I did have to move house, attend both my sister’s and my girlfriend’s graduations, visit my dad in Berwick for three days and do something about a 15,000 word dissertation which is due in four weeks, but I thought it best not to mention this. I remember once mentioning that I was tired during A-levels. ‘When I was running well’, he said, ‘I was putting in a hundred miles a week, I had a full time job, and I had two daughters under the age of four. You haven’t the faintest idea what tired even means.’ This was not a bad way of letting me know it was best to just get on with it.

I needed to ‘try something new’ because I haven’t been running particularly well. This is also, incidentally, why I haven’t been writing very much, but hopefully I’ll be able to change both of those things over the next few weeks. Until two weeks ago, my training has looked like severely diluted version of what my coach was doing in 1982, mainly because I was trying to run on the track and to keep my legs relatively fresh. I think with the training I missed from being ill and injured though, I was lacking a bit of base fitness. For the past two weeks, though, there has been nothing watery about my training. I ran exactly 100 miles both weeks, with 18 miles each Sunday (‘only 82 to go for the week. Easy.’) Rather than doing as my coach has said and not as he did, I’ll hopefully be doing a much better job of replicating what he was doing.

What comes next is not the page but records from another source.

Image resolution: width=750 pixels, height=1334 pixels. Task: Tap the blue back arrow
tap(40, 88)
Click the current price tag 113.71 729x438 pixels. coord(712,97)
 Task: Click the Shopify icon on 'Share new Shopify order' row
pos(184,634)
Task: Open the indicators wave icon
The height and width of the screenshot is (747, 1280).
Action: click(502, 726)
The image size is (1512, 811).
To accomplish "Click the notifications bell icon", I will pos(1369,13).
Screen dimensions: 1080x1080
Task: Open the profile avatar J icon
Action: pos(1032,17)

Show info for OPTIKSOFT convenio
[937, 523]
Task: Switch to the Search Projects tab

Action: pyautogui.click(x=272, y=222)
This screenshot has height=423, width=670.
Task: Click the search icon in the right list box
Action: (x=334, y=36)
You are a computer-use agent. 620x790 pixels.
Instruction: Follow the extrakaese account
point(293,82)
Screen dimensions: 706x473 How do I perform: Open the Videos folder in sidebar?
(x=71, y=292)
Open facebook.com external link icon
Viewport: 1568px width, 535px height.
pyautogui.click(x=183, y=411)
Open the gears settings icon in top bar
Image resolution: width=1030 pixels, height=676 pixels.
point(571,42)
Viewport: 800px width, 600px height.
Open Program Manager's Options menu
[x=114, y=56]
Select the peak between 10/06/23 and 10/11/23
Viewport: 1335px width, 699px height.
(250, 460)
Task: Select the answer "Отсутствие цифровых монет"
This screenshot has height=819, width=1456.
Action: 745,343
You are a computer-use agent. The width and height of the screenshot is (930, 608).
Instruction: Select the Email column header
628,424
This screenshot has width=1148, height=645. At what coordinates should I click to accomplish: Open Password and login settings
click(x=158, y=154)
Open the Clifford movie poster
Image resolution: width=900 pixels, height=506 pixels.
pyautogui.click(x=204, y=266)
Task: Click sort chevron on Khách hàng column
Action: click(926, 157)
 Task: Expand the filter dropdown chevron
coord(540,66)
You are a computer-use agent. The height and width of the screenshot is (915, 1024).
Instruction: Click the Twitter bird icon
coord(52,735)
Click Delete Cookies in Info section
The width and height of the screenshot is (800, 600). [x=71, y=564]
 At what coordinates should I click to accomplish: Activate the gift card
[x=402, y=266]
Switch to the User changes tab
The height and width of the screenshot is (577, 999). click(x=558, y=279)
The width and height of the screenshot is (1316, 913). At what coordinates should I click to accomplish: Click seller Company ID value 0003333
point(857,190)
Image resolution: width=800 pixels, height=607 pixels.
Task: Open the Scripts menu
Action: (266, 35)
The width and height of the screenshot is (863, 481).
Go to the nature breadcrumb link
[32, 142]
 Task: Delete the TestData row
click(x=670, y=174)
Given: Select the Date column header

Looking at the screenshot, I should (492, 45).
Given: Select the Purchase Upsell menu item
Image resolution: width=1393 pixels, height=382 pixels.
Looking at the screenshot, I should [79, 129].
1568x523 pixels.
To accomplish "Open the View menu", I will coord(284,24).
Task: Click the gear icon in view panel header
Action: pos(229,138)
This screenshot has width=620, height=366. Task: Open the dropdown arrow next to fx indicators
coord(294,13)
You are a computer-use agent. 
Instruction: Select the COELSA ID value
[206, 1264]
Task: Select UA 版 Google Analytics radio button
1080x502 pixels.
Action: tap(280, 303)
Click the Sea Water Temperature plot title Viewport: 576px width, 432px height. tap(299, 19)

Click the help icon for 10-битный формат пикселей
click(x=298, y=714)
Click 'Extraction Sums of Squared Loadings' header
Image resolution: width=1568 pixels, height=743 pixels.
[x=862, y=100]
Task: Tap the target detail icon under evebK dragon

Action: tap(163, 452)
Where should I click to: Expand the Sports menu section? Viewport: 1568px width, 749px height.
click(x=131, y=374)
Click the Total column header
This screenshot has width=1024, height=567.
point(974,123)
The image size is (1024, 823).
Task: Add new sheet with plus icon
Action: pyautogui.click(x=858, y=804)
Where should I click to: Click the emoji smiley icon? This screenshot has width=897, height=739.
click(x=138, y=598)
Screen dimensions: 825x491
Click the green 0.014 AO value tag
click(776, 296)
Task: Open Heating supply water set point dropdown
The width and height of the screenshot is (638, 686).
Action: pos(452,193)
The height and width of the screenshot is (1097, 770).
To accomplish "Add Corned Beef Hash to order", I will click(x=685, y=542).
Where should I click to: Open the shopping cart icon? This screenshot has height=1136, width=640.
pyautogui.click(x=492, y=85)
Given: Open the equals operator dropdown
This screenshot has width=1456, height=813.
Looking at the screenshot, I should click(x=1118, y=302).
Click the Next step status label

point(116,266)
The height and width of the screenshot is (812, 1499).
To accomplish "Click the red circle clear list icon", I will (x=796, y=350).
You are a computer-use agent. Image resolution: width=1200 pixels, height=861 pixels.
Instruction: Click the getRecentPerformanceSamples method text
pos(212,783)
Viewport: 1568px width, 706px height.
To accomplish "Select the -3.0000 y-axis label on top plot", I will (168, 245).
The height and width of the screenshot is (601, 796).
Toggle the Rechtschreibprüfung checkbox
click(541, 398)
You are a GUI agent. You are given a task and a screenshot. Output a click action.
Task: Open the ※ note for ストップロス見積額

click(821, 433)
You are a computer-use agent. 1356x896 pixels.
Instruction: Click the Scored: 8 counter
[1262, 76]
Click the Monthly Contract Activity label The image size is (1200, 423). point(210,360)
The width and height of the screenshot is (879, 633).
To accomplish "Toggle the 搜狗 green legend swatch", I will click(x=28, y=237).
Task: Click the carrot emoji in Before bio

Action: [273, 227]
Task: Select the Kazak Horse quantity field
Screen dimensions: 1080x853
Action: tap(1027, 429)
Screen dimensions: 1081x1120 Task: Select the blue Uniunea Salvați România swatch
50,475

There is a theory amongst those who did a lot of high mileage training that perhaps they were doing too much, and that actually they would have been better if they’d trained more sensibly (this is certainly something Charlie Spedding said in an e-mail) but given that they rarely tried this approach and seemed to get on pretty well running high mileage, it seems to be worth a try!

There is, clearly, a fine line between getting the most out of yourself and overtraining. I’ve been reading a study about boxing recently – Body and Soul by Loic Wacquant – which has this to say about getting the balance right:

“‘This is one of the main paradoxes of boxing: one must make use of one’s body without using it up, but the management adapted to that objective does not obey a methodological and considered plan […] The pugilist thus navigates “by eye” between two equally dangerous reefs – all the more dangerous because they are invisible, mobile over time, and to a great extent subjective: on the one hand, an excess of preparation that squanders resources in vain and needlessly shortens a career; on the other, a lack of discipline and training that increases the risk of serious injury and compromises the chances of success in the ring by leaving part of one’s fighting capacities unexploited”

One of the obvious advantages of running over boxing is that a ‘lack of discipline and training’ is likely to mean you get dropped in a race but unlikely to lead to you getting your head kicked in. Otherwise, though, I think the statement holds true.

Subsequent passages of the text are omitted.